15 Temmuz gece TRT binasında neler konuşuldu ? İşte o sözler
Fetullahçı Terör Örgütü'nün (FETÖ) 15 Temmuz darbe girişimi sırasında Cumhurbaşkanlığı Muhafız Alayı'ndaki eylemlere ilişkin, aralarında eski alay komutanları Muhsin Kutsi Barış ve Muhammet Tanju Poshor'un da bulunduğu 521 kişinin yargılandığı davaya müşteki beyanlarıyla devam edildi.
Ankara 19. Ağır Ceza Mahkemesince, Sincan Ceza İnfaz Kurumları Kampüsü'ndeki salonda görülen duruşmaya, müştekiler, sanıklar, yakınları ve taraf avukatları katıldı.
Duruşmada, darbe girişimi gecesi FETÖ'cü askerler tarafından zorla darbe bildirisi okutulan TRT spikeri Tijen Karaş müşteki sıfatıyla ifade verdi.

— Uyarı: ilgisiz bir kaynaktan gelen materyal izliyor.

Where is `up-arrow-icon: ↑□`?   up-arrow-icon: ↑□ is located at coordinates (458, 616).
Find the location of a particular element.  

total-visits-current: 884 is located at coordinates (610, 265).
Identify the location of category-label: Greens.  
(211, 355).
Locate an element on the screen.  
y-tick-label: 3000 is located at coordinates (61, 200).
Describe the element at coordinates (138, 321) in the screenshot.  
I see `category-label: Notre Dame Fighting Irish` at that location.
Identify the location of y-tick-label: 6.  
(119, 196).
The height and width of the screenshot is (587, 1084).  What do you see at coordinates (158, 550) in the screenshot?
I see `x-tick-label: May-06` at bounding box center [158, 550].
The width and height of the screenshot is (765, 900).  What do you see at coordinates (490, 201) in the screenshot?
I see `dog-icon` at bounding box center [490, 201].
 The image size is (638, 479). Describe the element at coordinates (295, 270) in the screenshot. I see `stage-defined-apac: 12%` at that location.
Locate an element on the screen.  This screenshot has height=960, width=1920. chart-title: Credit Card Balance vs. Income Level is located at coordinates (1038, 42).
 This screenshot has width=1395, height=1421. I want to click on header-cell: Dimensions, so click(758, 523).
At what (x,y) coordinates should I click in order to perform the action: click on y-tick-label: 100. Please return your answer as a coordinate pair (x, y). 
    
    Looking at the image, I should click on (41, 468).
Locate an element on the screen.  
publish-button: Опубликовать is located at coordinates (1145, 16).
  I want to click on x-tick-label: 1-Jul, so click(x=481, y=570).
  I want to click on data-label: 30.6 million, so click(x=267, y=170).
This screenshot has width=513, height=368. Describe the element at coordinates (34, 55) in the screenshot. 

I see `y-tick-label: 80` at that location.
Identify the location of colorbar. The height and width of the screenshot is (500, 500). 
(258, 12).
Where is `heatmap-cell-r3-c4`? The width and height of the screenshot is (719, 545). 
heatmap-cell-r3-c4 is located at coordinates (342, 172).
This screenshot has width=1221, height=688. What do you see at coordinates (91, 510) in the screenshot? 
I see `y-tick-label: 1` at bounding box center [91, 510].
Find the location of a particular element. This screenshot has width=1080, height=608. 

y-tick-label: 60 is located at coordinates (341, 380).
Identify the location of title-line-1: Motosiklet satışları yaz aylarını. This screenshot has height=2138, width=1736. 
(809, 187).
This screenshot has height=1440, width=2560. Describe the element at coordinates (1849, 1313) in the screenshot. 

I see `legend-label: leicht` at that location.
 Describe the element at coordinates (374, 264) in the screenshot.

Karaş, olay günü 23.00 haberlerine hazırlanırken, MİT'in bombalandığına yönelik haberler geldiğini, yayın ekibiyle bu konu hakkında konuşurken rejiden bağırışma sesleri duyduğunu anlattı.
Kısa süre sonra askerlerin bulundukları yere geldiğini "yere yatın" diye bağırdıklarını ifade eden Karaş, "Bizi yere yatırdılar. Ellerimiz kelepçelediler. Bazı arkadaşlar soru soruyordu. Başlarındaki Ümit Gençer, 'Bir daha soru soran olursa önce dipçikle sonra silahla vuracaksınız' dedi." şeklinde konuştu.
Darbecilerin yayında gerekli personeli ayırarak stüdyoya indirmek istediğini söyleyen Karaş, yaşadıklarına ilişkin şunları anlattı:
"Yarbay Ümit Gençer, telefonundaki bildiriyi benim okumamı istedi. 'Ben okuyamam, bunu bana yapmayın' dedim. Okumamak için direndim. Daha sonra metni prompter'a aktardılar. Gençer iki asker ve İlker Taşkın ile stüdyo odasına doğru yürüdük. Aşağı inerken yarbay bana, 'Türkiye, yarın çok daha aydınlık güzel bir güne uyanacak' dedi. Ben de 'Maalesef olmuyor öyle. Darbeler ülkemize hiç hayır getirmedi' dedim.
Metni okumak üzeri stüdyoya indiğimizde yarbay çaprazımda silahını bana doğrultarak bekledi. Ben tekrar tekrar okudum. Cümleler, kelimeler ağzımdan çıkmıyor. Bir müddet sonra bayılacak gibi oldum. Bir er bana meyve suyu getirdi. Ellerim ayaklarım titriyordu. Bant yayına geçince Ümit Gençer stüdyoda üstünü değiştirdi. Silah ve teçhizatını alıp çıktı. Rejideki arkadaşlarımın yanına çıktım, hepimiz ağladık. Bir müddet sonra Allahu Ekber sesleriyle yüzlerce vatandaş stüdyoya akın etti."
Vatandaşların stüdyoya gelmesiyle darbecilerin binayı terk ettiğini belirten Karaş, daha sonra canlı yayına geçtiklerini ve askerlerin metni zorla okuttuklarına yönelik bilgilendirici yayın yaptığını kaydetti.
Müştekiler, Songül Emanet, Serap Tan, Tuğba Kartal, Selçuk Durmuş ve Savaş Karaağaç'ın beyanlarının ardından duruşmaya pazartesi devam edilmek üzere ara verildi.